To minimise the risk of contracting infectious diseases, “We try to make sure that the children don’t go inside the toilets. Every month we buy hand washing soaps to properly wash our hands before eating,” she said.

The untenable sanitation problem appears to be prevalent in all informal settlements around northern and western Windhoek, with Havana seemingly topping the list as the most unhygienic settlement.

Confidente found Jennifer Temapo transporting water from a communal standpipe in more than 10 containers after walking for quite a distance. She said they only have water and toilet facilities in one area, which is often a struggle for those who live far from the toilets.

“Sometimes your long walk will be in vain because you might find the toilets locked by other residents who sometimes don’t like to share the keys, so we resort to the bushes but when it’s dark you just have to use a plastic bag and throw it away.”

Asked why it takes the municipality long periods to fix broken toilets, spokesperson Lydia Amutenya explained that “It depends on the availability of the technical team, and sometimes, the problem is not reported directly to our Contact Centre 290 2402 / 2162 in order to dispatch the team to attend to the matter.

“However, the City does respond to call outs as reported. It should be noted that due to the frequent blockage as a result of misuse of the sewer system, we have recorded continuous service calls from the same suburbs e.g., Eveline Street in Greenwell, etc. We do find in some areas that problems with blocked drains are not reported at all. In the Onghulumbashe area where we have been working recently, we came to learn that the pipe has been blocked for the past three years, we were not aware of this. Thus in these known areas of concern, we will inspect sewer lines every six months.”

She added that the main challenge is the incorrect use of the sewer system where foreign objects such as cow heads, blankets, sticks, stones, animal skin and car parts are forced into the system leading to sewer blockage.

“Another common problem is vandalism and theft. Where things like a toilet pot, doors etc. are being stolen regularly.

“The upkeep of the toilets is the responsibility of the communities, and the City expects them to take responsibility and ownership of those facilities meant to improve their living conditions. Thus, their detailed cleaning schedule is not known by the City. However, it is expected that the ablution facilities are kept clean regularly to maintain hygienic conditions.”

Amutenya urged the public to stop disposing non-flushable products and illegally connecting to the sewer system as it is the main contributing factor leading to continuously blockages reported in our City.

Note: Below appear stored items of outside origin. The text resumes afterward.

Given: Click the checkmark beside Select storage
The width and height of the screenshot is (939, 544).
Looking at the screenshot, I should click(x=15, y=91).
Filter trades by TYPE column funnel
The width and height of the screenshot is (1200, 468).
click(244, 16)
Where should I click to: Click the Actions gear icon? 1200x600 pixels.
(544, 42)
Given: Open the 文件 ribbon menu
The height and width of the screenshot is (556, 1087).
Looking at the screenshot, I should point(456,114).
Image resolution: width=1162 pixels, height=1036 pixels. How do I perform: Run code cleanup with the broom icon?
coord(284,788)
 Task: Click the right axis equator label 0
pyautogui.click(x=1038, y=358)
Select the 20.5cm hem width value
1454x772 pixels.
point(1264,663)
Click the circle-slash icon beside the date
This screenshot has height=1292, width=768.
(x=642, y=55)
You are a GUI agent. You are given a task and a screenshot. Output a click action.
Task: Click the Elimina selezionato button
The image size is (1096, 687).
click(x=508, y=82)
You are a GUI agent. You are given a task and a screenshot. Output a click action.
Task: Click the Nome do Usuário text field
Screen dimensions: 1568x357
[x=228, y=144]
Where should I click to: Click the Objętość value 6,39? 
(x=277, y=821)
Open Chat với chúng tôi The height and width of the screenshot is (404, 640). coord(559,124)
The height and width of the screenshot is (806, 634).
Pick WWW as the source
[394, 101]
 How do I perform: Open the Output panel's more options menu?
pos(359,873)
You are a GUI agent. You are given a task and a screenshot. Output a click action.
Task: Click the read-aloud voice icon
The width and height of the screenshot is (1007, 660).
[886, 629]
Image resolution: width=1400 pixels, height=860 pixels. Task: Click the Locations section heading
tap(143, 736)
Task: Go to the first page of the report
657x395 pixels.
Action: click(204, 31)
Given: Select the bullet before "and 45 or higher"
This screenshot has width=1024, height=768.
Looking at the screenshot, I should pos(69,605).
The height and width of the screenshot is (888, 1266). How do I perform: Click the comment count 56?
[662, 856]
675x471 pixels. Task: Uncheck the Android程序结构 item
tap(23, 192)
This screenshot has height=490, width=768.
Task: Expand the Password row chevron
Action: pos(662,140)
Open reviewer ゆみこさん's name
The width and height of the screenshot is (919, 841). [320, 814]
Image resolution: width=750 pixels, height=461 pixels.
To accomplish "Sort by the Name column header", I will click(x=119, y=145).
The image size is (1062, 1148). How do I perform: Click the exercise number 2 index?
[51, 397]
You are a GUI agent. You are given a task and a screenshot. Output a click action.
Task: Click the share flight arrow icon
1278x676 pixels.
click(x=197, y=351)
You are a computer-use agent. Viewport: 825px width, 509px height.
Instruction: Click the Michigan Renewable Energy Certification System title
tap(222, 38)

“Blockages can lead to sewer flooding and even pollution into the environment and that contributes to the spread of diseases such as Hepatitis E. The public is thus reminded that all non-flushable items should be correctly disposed of at designated municipal disposal sites around the City. It is thus important to note that what goes down the sewer system matters as the City of Windhoek spends a lot of limited resources every day clearing blockages caused by things that should never have entered the sewage system,” she said.

She reiterated that improved sanitation in communities is a priority to Council, and every financial year a provision is made to ensure that the basic services.  Acknowledging insufficient toilets in the affected areas, Amutenya noted that there are plans to build more toilets.